> _Work to be completed_
Look through the listing below for the line containing "The image size". Copy it and each line after it up to and including the line containing "Instruction: Click the", exactly, leaving out pictures.

> _Input records_

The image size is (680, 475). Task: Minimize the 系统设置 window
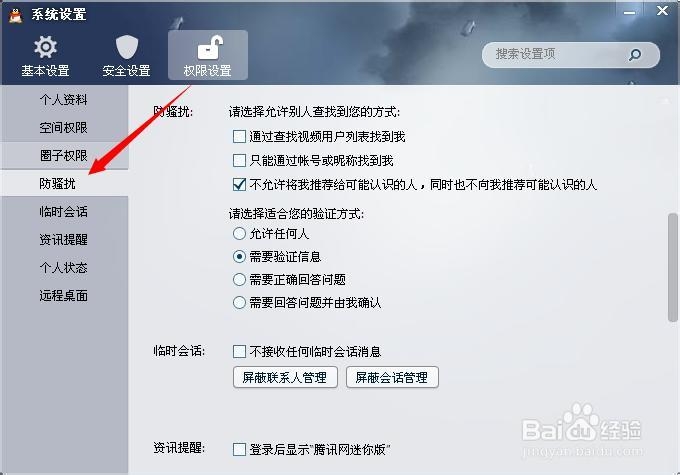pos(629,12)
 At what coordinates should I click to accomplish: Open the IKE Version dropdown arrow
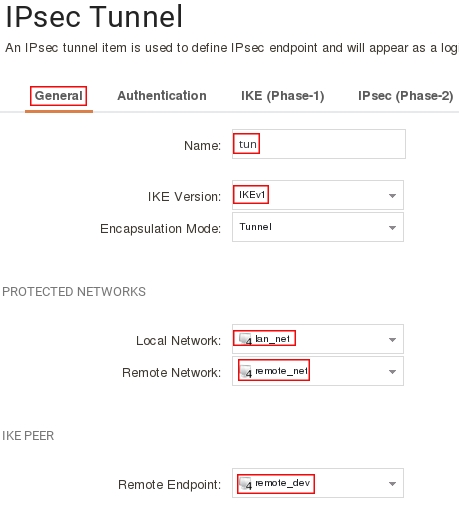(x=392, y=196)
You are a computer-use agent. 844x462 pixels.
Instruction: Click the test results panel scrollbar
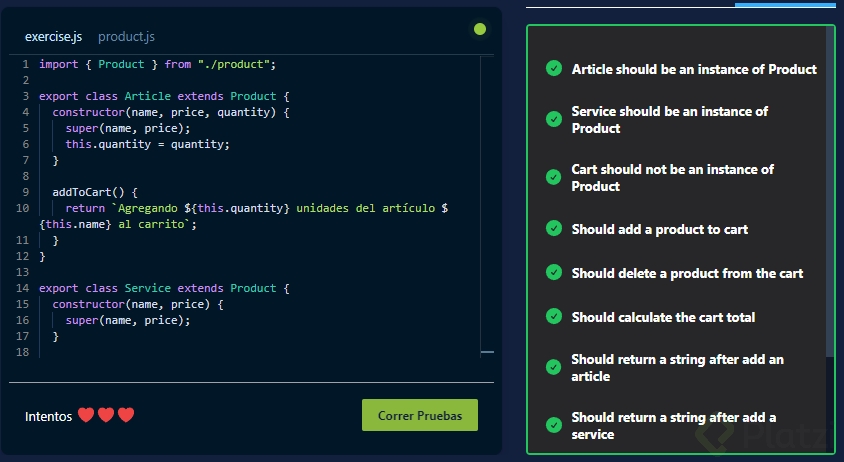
* * *
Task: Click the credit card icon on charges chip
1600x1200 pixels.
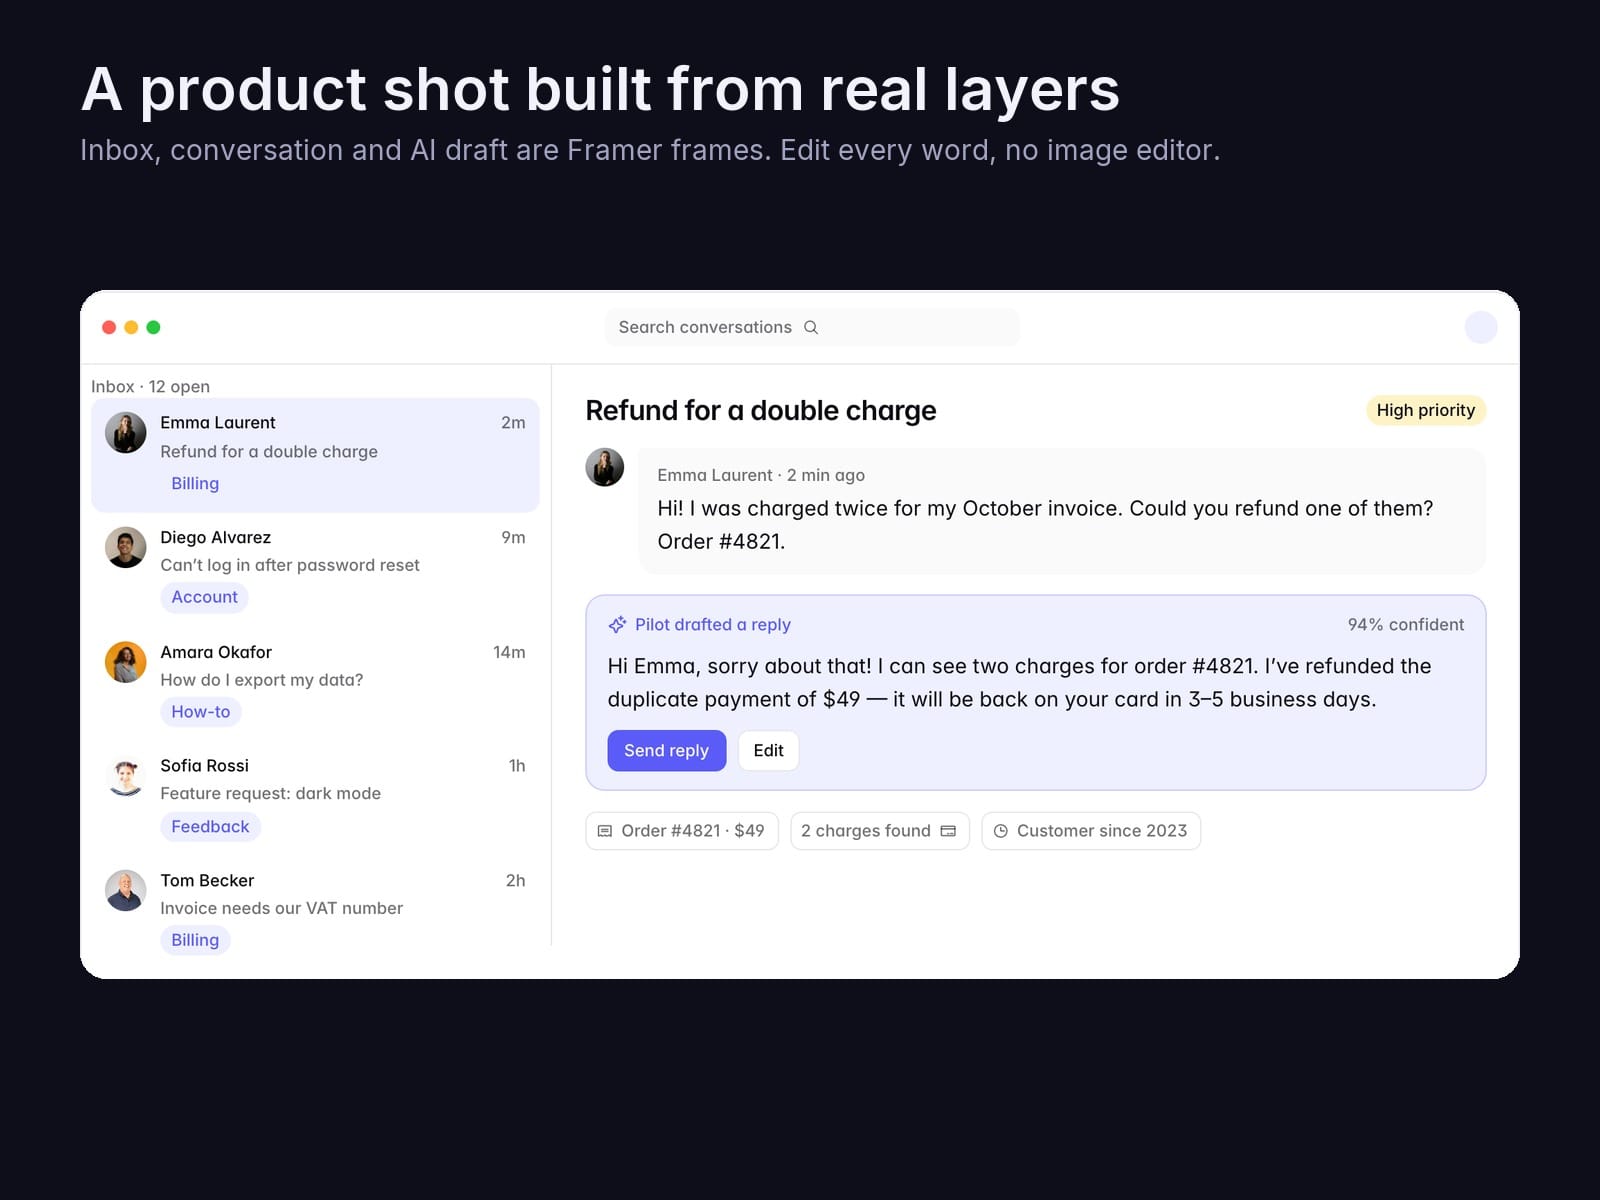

> _Response to this exercise_
The image size is (680, 475). Task: Minimize the 系统设置 window
pos(629,12)
 At what coordinates should I click to accomplish: Open the IKE Version dropdown arrow
(x=392, y=196)
You are a computer-use agent. 844x462 pixels.
Instruction: Click the test results panel scrollbar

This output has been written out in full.